A company uses an AI model to generate personalized marketing emails. They want to prevent the model from leaking the system prompt used to configure its behavior. Which attack should they guard against?
Prompt leaking extracts the hidden system prompt via crafted user inputs.
Why this answer
Prompt leaking is an attack where an adversary crafts inputs to trick the model into revealing its system prompt or hidden instructions.
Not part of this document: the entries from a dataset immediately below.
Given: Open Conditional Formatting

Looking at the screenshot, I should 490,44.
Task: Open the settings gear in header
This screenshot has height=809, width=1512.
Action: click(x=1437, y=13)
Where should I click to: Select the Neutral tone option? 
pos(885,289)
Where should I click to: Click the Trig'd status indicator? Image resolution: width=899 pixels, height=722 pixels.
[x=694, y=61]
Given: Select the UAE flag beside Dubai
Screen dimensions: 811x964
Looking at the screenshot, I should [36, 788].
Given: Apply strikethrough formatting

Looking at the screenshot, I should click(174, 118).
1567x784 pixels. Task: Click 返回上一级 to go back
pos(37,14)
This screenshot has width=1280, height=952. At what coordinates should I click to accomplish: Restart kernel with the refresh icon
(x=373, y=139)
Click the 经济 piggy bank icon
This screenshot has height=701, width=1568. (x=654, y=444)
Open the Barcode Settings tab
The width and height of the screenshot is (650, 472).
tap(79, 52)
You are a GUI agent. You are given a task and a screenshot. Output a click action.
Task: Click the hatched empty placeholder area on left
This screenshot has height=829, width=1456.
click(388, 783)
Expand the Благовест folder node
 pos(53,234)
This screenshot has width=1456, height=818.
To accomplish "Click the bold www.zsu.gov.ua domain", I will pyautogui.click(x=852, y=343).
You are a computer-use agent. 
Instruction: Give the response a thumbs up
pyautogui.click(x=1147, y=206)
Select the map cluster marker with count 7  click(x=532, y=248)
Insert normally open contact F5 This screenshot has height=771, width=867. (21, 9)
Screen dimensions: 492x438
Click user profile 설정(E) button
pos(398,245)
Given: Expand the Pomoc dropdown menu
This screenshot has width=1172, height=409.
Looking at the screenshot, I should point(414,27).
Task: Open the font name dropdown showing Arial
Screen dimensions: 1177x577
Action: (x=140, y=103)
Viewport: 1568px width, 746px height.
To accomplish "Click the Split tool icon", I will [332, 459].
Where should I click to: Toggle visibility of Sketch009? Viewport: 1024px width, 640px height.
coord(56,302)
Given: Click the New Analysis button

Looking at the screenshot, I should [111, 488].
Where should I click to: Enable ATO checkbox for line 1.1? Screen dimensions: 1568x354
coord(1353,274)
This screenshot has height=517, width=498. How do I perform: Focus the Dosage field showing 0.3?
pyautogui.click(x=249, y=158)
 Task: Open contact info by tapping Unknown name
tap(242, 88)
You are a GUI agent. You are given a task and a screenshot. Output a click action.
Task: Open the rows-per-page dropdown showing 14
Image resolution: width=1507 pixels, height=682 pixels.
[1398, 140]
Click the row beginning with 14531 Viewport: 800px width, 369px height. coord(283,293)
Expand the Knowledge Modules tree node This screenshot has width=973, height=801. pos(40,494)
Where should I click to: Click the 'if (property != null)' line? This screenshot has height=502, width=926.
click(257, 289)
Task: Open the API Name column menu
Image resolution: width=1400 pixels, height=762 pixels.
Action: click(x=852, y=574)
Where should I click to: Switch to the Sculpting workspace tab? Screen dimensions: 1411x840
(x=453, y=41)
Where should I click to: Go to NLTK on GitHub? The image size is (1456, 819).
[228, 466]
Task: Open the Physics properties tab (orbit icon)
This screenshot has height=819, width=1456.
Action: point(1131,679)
Since the system prompt defines the model's behavior and often contains proprietary or sensitive configuration details, preventing its disclosure is critical. Guarding against prompt leaking directly addresses the goal of keeping the system prompt confidential.
Exam trap
Cisco often tests the distinction between attacks on training data (model inversion, membership inference, data poisoning) versus attacks on the inference-time configuration (prompt leaking), so candidates mistakenly choose a training-data attack when the question explicitly targets the system prompt.
How to eliminate wrong answers
Option B is wrong because model inversion attacks aim to reconstruct training data from the model's outputs, not to extract the system prompt which is part of the model's runtime configuration, not its training data. Option C is wrong because membership inference attacks determine whether a specific data point was used in the model's training set, which is unrelated to leaking the system prompt. Option D is wrong because data poisoning involves corrupting the training data to alter the model's behavior, not extracting the system prompt that is provided at inference time.